L’écriture peut prendre la forme d’une nouvelle, la consigne doit insister sur la nécessité de réutiliser les informations collectées en rappelant aux écrivains en herbe que le roman ou la nouvelle naturaliste s’appuie sur une observation minutieuse de la réalité et étudie l’influence du milieu et de l’hérédité sur l’individu ; la deuxième exigence peut ne pas être prioritaire ici.
Après avoir été glaneurs d’informations – rien n’interdit de faire le point en classe sur quelques passages obligés pour que la récolte soit riche ou d’aller chercher au CDI des premiers repères –, les élèves deviennent écrivains. L’exploitation d’une telle activité est multiple : au-delà de l’invention littéraire, le sujet se prête à l’écriture de portraits, photos à l’appui ; à la rédaction d’un glossaire, avec une interrogation possible sur la fonction métalinguistique du langage ; à la création d’articles de presse dans la rubrique "société", avec un détour par des journaux : Zola était aussi journaliste.
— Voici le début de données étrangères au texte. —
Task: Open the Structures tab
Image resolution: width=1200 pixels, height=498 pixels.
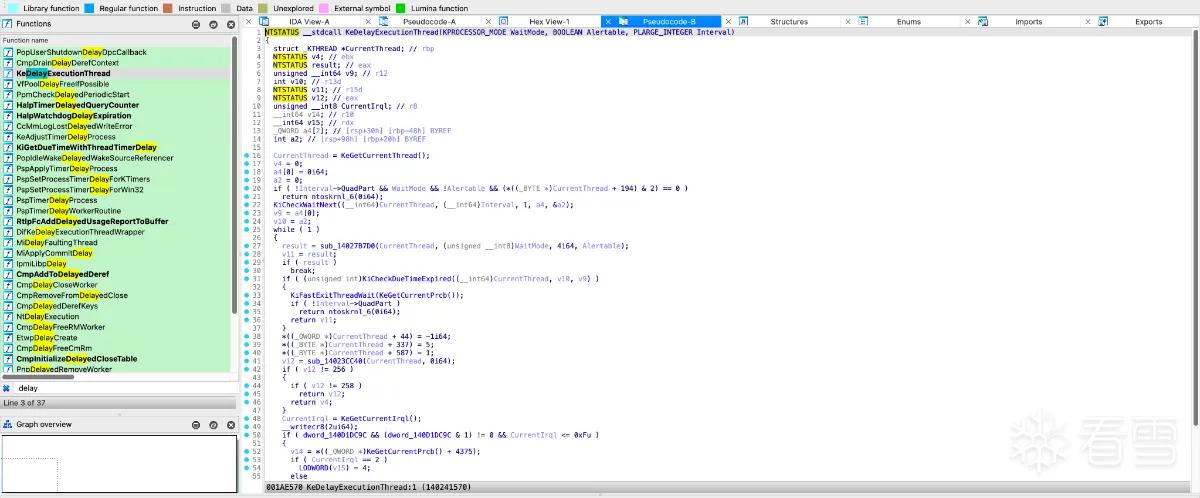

Cela peut être l’occasion de mieux connaître sa ville ou son quartier et d’organiser en guise de conclusion provisoire une exposition qui peut devenir à son tour un excellent terrain d’observation pour des créations futures.
   
  Exercices de style

L’activité peut s’intéresser à l’écriture de Zola et devenir exercice de style. À partir d’un extrait (l'incipit par exemple), les élèves pourront repérer les caractéristiques stylistiques de l’écrivain : la récurrence du style indirect libre, le rôle de la description, les personnages utilisés pour poser un tableau ou un milieu, les très nombreuses notations spatio-temporelles, la précision du vocabulaire, les champs lexicaux, la présence du langage familier non seulement dans les dialogues mais aussi dans la narration, la construction par plans (de l’extérieur vers l’intérieur, ou l’inverse ; et leur alternance), les contrastes, la ponctuation…
Ces effets d’écriture seraient à rapprocher des consignes que Zola se donne à lui-même. Le scénario du chapitre I est explicite à cet égard : "montrer la misère arrivant", "donner à entendre qu’il prépare une fuite", "montrer Coupeau avant l’arrivée de Lantier", "mettre le tout en scène", "quelque chose de très énergique et de très dramatique" (en évoquant la bataille du lavoir)… Tout l’intérêt est d’étudier quels effets a choisis Zola pour faire saisir ce qu’il ressentait comme indispensable.
Cette réécriture pourrait prendre la forme d’un pastiche donnant une priorité au style ou d’une parodie s’intéressant plutôt aux thèmes récurrents.